Cuba has one of the lowest rates of Internet access in the world, but that has not stopped Google from sending some of its main executives to discuss, examine, and explore the potential island market.
These visits coincide with the recent flexibility that the US government has gained to normalize relations between both countries, allowing executives from North American businesses to travel to Habana to advance negotiation strategies for the eventual moment when the restrictions imposed more than 56 years ago are dissolved.
In the case of Google, which is obviously oriented toward the technological market, it’s not only the chance to open up all its products and provide connections – including the eventual installment of its servers for better reach and access to information – that interests them.
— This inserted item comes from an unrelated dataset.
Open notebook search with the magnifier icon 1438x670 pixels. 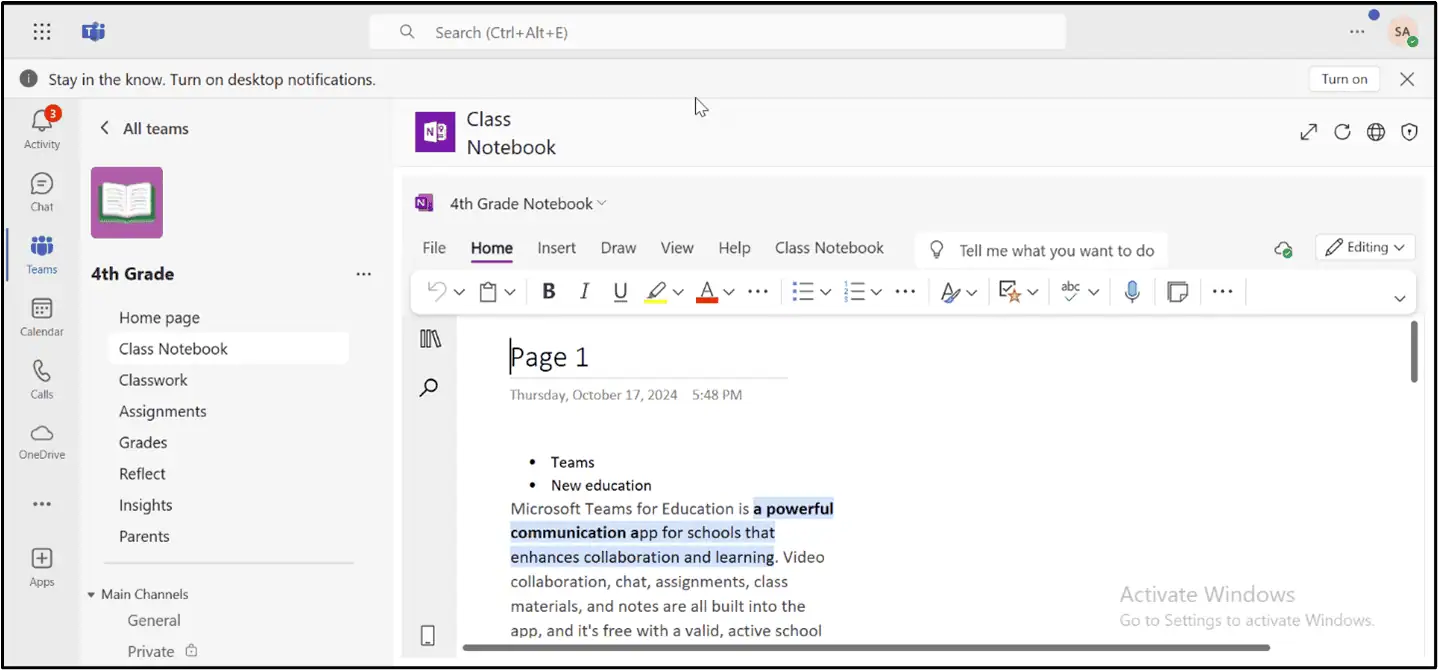(429, 387)
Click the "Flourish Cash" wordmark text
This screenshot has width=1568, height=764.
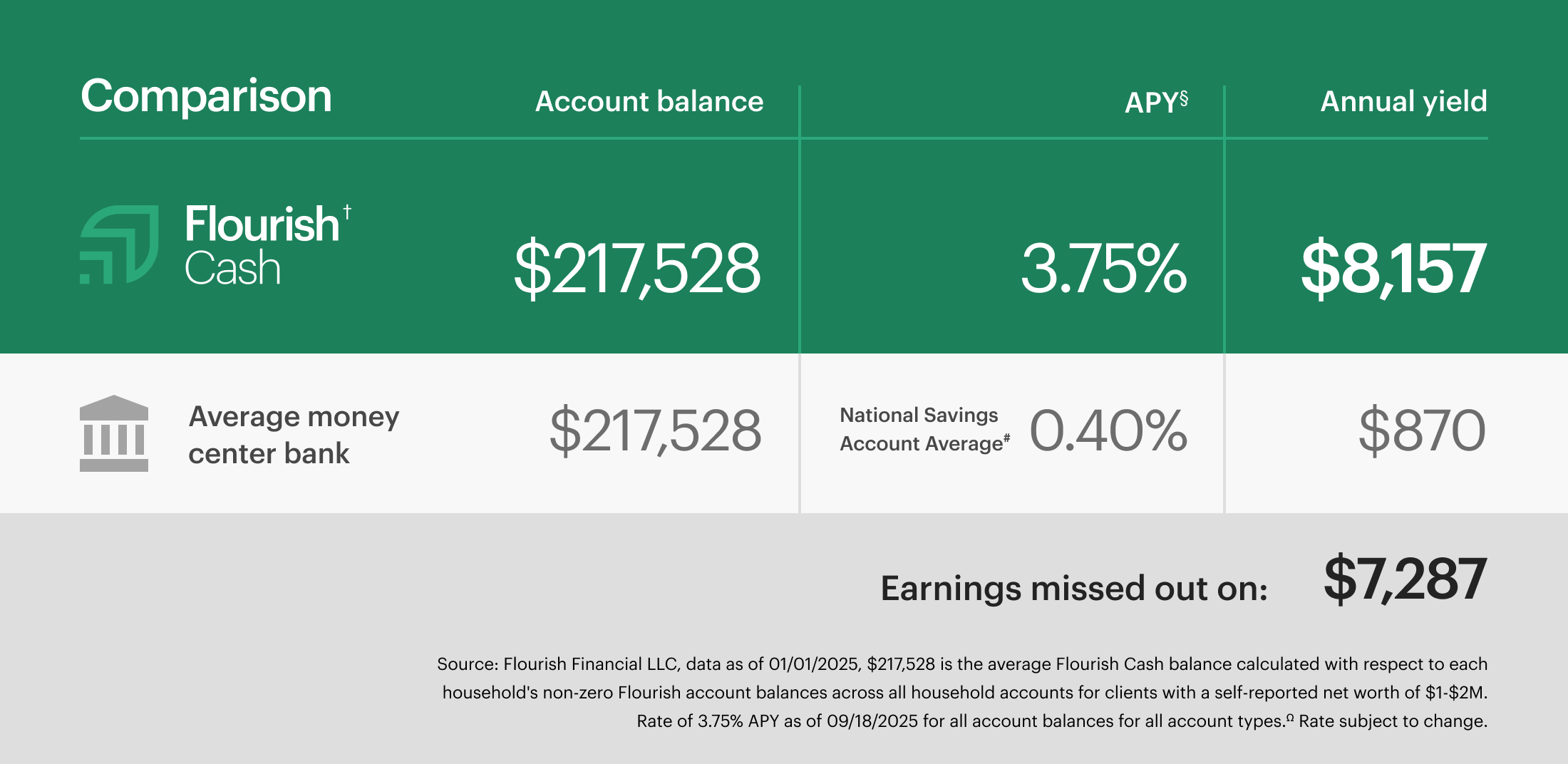coord(261,246)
Apparently, getting there and settling down would not be an issue for this giant – after all, they have the resources. Rather, their interest is in exploring the current potential of Cuban developers.
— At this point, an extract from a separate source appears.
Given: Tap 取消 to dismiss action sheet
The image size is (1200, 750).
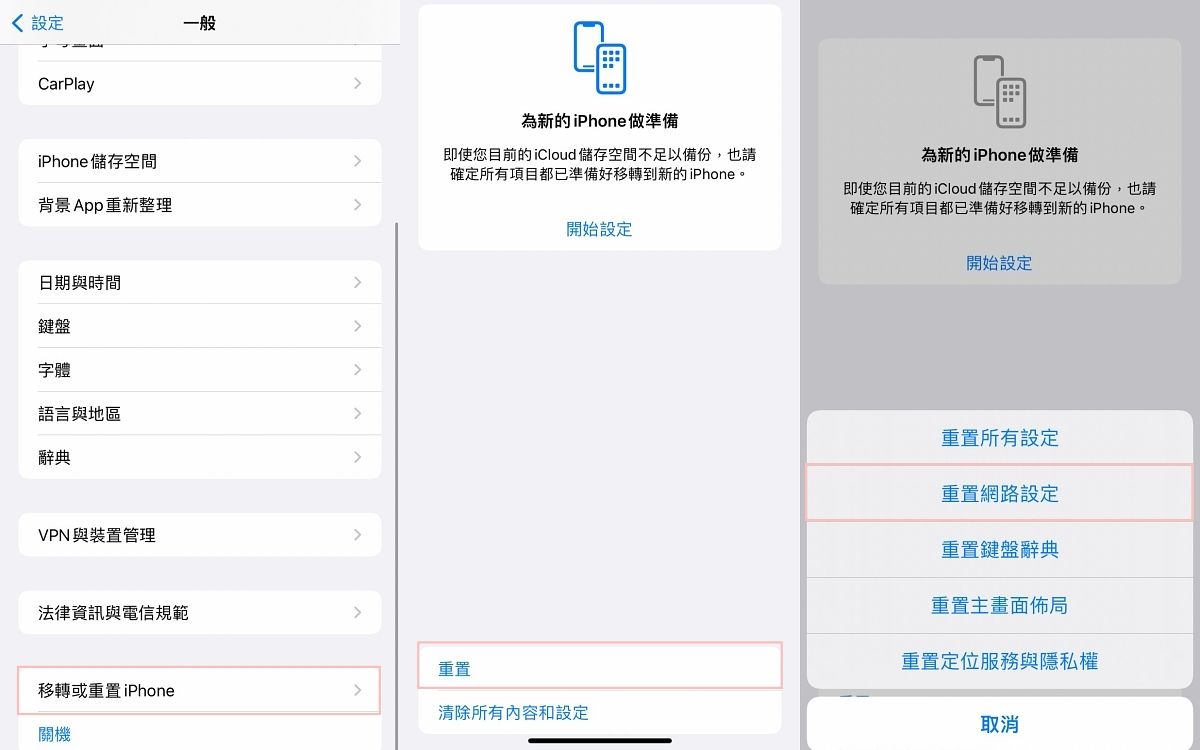Looking at the screenshot, I should [x=999, y=724].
In Cuba, interest in accessing and connecting with the rest of the world has been a basic aspiration of the population since the very beginnings of the Internet. State control of telecommunications, however – as well as the dominant censuring of the system – has made it impossible for the ordinary Cuban to be able to access the alternative information that circulates in cyberspace, or that from satellites. Information from the radio has been the most difficult to control, although the government has still invested great resources in trying to block this, mostly information that comes to the island from the coasts of Florida.
The very fact of being “disconnected from reality” has pushed the inventive spirit on, making people (especially young people) have to look for truly incredible strategies and solutions to feed the constant thirst for knowledge and information. From having to fix a pirated or illegal internet connection to searching for channels and third parties to help download applications and programs, to even accessing forms of financing and payments to perform credit card transactions or to simply charge for services used.
With regard to research, Cuba has made very promising strides in medicine, energy and many other areas. But again, the existence of limitations and access to resources puts a hold on everything. That’s where Google sees the real potential: human resources, the people that just want and aspire to do what they want without limits to carry out their ideas and business.
It would be very interesting to see how many novel ideas there are in the minds of these young Cubans. They could probably revolutionize or rethink many of the technological concepts we see today, open new possibilities, and eventually bring the country back to a privileged position – being so close to the number one world economy – to take back the place it once had.
Cuba was a pioneer in founding almost all the inventions and scientific developments between the XIX and XX centuries, long before the rest of the Latin American and even European countries. Cuba also played an important role in many scientific and technical fields, cut short by the events which occurred after 1959.
Google’s hopes don’t seem to be in vain. Targeting the pool of young developers is the best option they have right now. The benefits may be reaped very soon, much sooner than we might imagine (that is, if everything continues positively, without political stunts from either government).